When Eric and Jessica first brought the ring in, Koorosh was stunned by the design and quality of the diamond. “It has the whitest color, perfectly cut…nearly flawless interior and clarity. It really shows the passion and drive that Jessica’s grandfather had for his profession, as well as the devotion to his wife.” Jessica wanted this passion to carry on, not only within the ring but on the diamond itself, through a small but heartfelt engraving: “Zaide 1947.”
“When you buy a diamond or a ring,” says Koorosh, “you want the goal for it to become a cherished memory, an heirloom like this one has. You want for it to last for years, so you can pass it down to children or grandchildren and let it survive in your family as a treasure!”

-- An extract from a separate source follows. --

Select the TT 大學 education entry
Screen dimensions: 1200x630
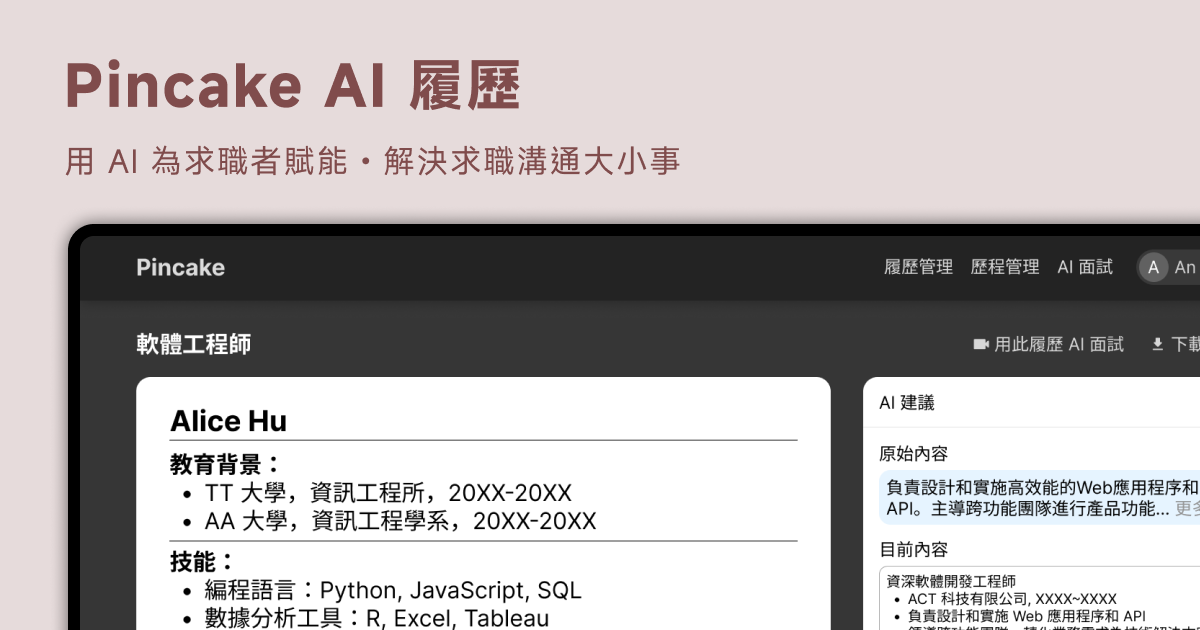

As Jessica had supplied the diamond for her ring, Eric wanted to design the mounting to be just as beautiful and important to her. Like the diamond, he wanted something that would be a lasting symbol of their relationship, and something that they could similarly pass beyond themselves into their growing family. He succeeded in this respect by choosing a platinum-based band – which, being that platinum is much stronger and more durable than gold, fulfilled his requirements precisely. Furthermore, he sought to enhance and highlight the diamond through the addition of eye-catching sapphires.
This is where Koorosh, Wedding Bands & Co’s CEO and Chief Designer, stepped in. He had the diamond, the material and a general theme for the ring: that of a throne, something worthy of the beautiful stone set upon it. Now, he needed to find the right inspiration for the design. To do this, he began asking the important questions to Eric: What were the important memories they shared together? Was there anywhere special that meant a lot to them? Where did they meet at?
These questions all pointed to the Lincoln Park area of Chicago, a personal favorite of Koorosh. “There are a lot of young people in Lincoln Park, a lot of couples starting their lives together.” Films like My Big Fat Greek Wedding were filmed there, and a lot of Chicago’s romance buds from the area. Plenty of natural and man-made sights and venues hold special meaning. What Eric sought was strength, a solid foundation to build their lives upon, and the eternal, timeless devotion of their love. From all of these factors, and after a bit of personal inspection of the Park, Koorosh settled upon the masonry and architecture of the Ulysses S. Grant Memorial Statue located east of the Zoo. “The statue, like their ring, is a gateway that links past to present. It is a bridge between two different times, how they can all come together to form a lasting union.” When all of these factors came together, they produced a truly breathtaking, one-of-a-kind piece.